January 27 – 28, 2017
Friday, January 27 schedule: 11:00 am - 6:00 pm looped screening
Saturday, January 28, 2017 schedule:
     11:15 am sit-down screening
     12:15 pm artist talk by Julie Perini
     1:15 pm sit-down screening
     2:00 pm - 6:00 pm looped screening

THE WORK
Julie Perini’s experimental video project, They have a name for girls like me, uses appropriated material from films spanning many cultures and decades with characters named “Julie.” Each time Perini presents the work, she adds more material, offering a cross-section of global fiction narrative filmmaking. The video explores ideas about cinematic identification, the history of representation of women in cinema, and notions of gender as performance.

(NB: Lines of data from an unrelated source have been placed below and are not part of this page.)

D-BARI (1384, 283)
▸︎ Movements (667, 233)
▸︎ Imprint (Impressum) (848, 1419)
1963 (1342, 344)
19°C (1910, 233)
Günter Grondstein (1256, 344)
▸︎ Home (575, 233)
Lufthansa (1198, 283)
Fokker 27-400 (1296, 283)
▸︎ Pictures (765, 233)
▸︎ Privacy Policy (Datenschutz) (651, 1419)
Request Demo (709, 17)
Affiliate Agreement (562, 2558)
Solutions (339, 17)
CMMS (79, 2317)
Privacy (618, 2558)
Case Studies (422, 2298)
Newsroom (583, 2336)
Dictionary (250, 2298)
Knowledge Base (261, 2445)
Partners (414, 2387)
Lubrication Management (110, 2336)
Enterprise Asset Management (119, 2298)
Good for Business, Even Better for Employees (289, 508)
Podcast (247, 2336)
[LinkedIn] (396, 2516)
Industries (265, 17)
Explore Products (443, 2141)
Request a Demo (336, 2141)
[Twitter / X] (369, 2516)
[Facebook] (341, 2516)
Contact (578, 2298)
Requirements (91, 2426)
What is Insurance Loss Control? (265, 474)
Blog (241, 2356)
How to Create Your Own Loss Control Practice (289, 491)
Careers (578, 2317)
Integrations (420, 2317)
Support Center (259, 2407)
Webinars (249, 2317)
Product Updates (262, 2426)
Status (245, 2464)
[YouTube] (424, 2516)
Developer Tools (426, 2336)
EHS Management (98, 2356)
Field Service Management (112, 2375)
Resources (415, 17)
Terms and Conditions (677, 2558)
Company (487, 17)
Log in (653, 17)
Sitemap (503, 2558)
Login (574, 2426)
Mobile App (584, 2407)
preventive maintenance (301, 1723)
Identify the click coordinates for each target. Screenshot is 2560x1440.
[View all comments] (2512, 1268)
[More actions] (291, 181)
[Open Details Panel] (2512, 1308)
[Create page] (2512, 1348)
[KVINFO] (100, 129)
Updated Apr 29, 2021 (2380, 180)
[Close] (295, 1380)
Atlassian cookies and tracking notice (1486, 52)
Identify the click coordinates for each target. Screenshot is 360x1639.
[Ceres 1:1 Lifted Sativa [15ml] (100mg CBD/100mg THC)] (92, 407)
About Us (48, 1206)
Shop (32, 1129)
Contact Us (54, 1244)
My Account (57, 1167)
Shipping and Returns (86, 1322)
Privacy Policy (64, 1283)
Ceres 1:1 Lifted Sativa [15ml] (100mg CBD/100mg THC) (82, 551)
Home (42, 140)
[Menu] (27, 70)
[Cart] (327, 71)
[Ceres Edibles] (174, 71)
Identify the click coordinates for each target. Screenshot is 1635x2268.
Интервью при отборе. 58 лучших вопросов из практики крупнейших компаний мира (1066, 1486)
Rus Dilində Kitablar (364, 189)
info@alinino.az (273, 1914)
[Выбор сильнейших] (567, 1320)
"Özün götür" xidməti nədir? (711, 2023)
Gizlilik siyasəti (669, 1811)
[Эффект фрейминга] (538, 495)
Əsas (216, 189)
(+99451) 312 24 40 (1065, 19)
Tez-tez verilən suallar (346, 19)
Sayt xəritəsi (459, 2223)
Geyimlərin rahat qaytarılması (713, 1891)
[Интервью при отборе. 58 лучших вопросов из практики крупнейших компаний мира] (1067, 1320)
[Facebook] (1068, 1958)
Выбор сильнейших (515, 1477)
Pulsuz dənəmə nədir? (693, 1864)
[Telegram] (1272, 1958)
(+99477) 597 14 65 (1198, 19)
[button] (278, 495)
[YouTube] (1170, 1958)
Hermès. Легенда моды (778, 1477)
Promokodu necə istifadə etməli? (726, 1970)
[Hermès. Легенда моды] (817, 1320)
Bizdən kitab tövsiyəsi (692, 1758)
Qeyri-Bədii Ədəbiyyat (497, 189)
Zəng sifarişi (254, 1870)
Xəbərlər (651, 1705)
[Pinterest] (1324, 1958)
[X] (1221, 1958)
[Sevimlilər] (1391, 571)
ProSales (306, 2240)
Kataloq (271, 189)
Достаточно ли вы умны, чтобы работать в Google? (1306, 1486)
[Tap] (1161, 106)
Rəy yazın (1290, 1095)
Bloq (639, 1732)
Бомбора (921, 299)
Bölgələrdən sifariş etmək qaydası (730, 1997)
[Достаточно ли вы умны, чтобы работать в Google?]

Upfor’s first presentation of this ongoing project was in the group exhibition Self(ie) Portraits. In this new version, Perini re-edited the nearly 40 excerpts to include more filmic material around every utterance of the name, in an exhausting search for an archetypal “Julie.” The screening includes exhibition of several digital prints, titled Flattened Videos, which are composed from film stills of works sampled in They have a name for girls like me.

THE ARTIST
Julie Perini (b. 1977, Poughkeepsie, NY) creates experimental and documentary videos and films, installations, and live events. Her work often explores the areas between fact and fiction, staged and improvised, personal and political. Perini’s work has exhibited and screened internationally at venues including the Centre Pompidou-Metz (France), Artists' Television Access (San Francisco), Visible Evidence XX (Stockholm), The Horse Hospital (London) and Cornell Cinema (Ithaca, NY). Perini holds an MFA from the University at Buffalo’s Department of Media Study and a BS from Cornell University. Organizations supporting her work through grants and fellowships include New York Foundation for the Arts, the New York State Council on the Arts, The Regional Arts and Culture Council, the Oregon Arts Commission and The Precipice Fund.